- _How to complete this task_: Please restate word for word each line from the one containing "This screenshot has height=852, width=2181." to the last line of the records below, and drop the pictures.

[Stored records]
----
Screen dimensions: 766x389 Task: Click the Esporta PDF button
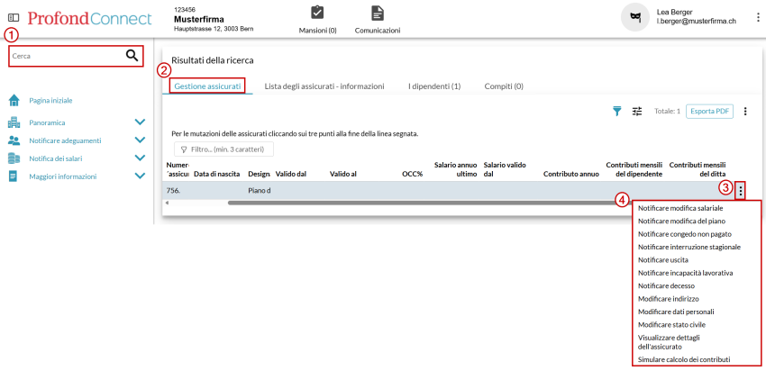pos(709,112)
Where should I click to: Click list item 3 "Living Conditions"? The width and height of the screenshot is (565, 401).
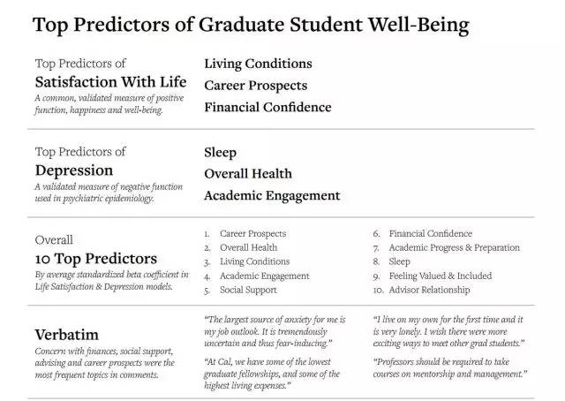[254, 261]
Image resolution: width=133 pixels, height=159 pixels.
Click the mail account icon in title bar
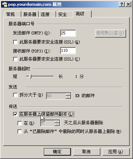(x=5, y=4)
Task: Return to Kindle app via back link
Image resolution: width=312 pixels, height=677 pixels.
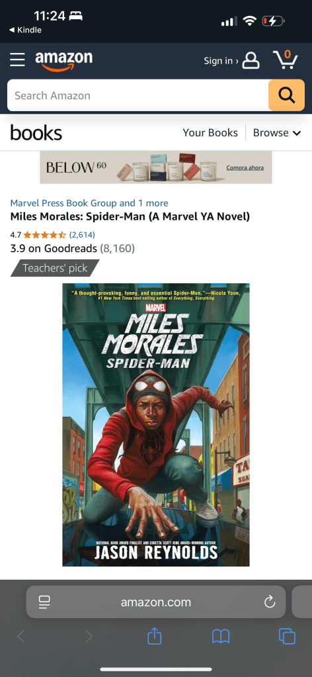Action: tap(26, 30)
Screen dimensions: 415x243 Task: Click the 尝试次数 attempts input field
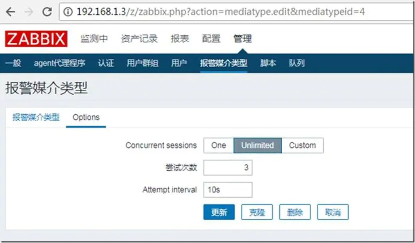[x=227, y=167]
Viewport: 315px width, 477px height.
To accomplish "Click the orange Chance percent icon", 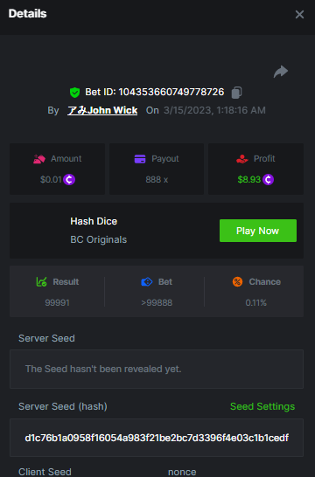I will [x=237, y=281].
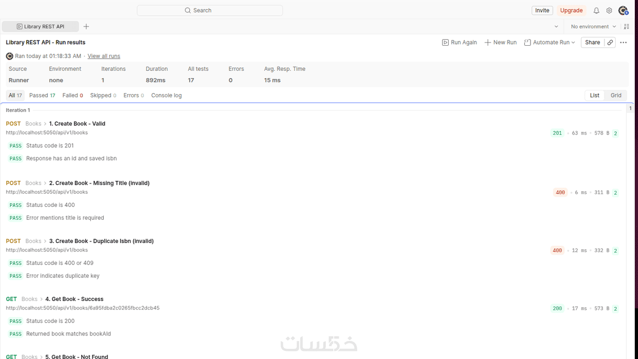Click the plus icon to add new tab
This screenshot has width=638, height=359.
[86, 27]
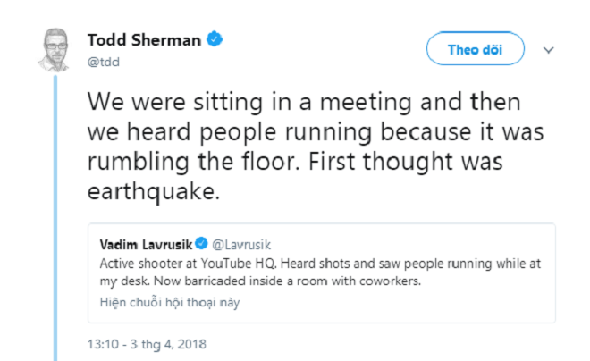Open the Todd Sherman display name

tap(144, 40)
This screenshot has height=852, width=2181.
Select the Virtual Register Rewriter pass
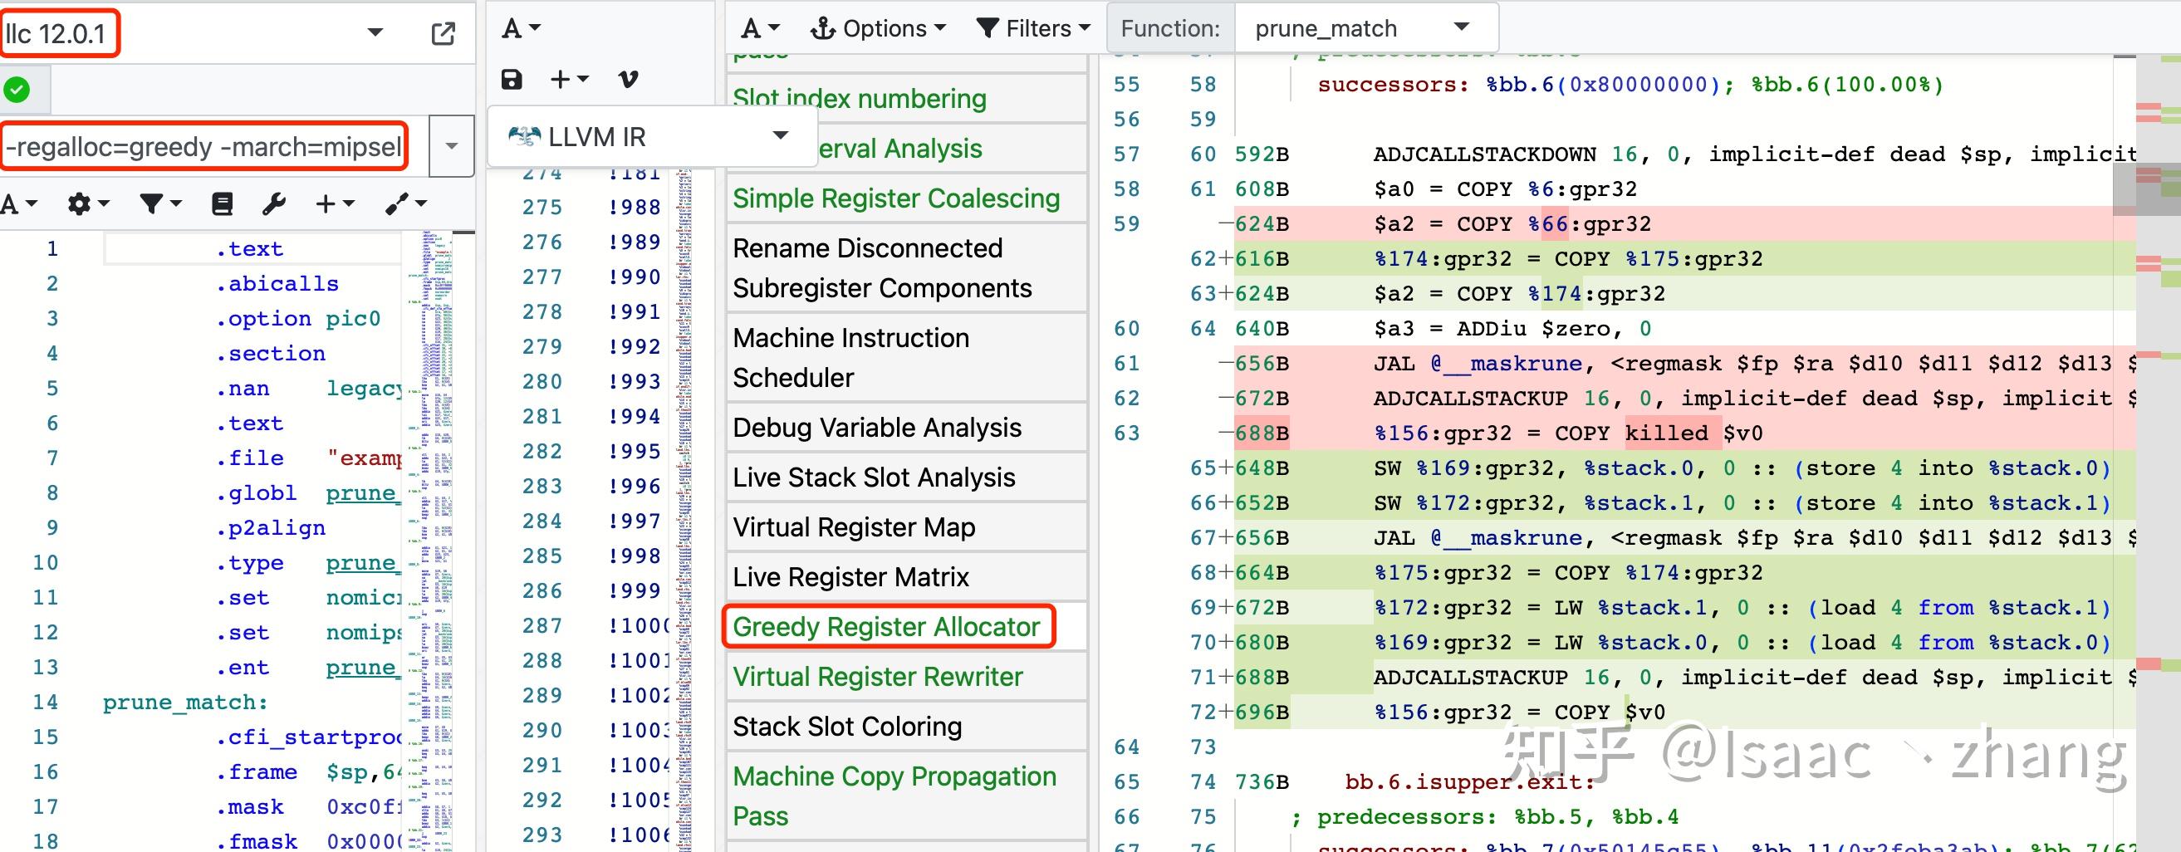coord(877,677)
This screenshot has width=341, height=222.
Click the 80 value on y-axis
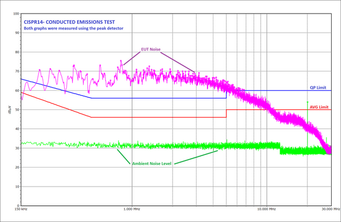point(17,52)
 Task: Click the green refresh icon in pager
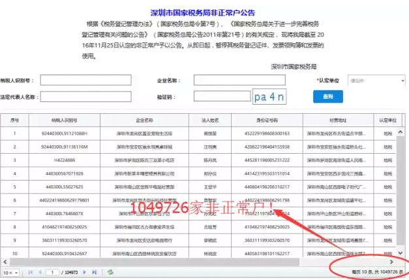110,271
----
- _Result_:
This screenshot has height=852, width=2181.
Select the Virtual Register Rewriter pass
coord(877,677)
This screenshot has width=341, height=222.
Click the 80 value on y-axis
point(17,52)
 Task: Click the green refresh icon in pager
110,271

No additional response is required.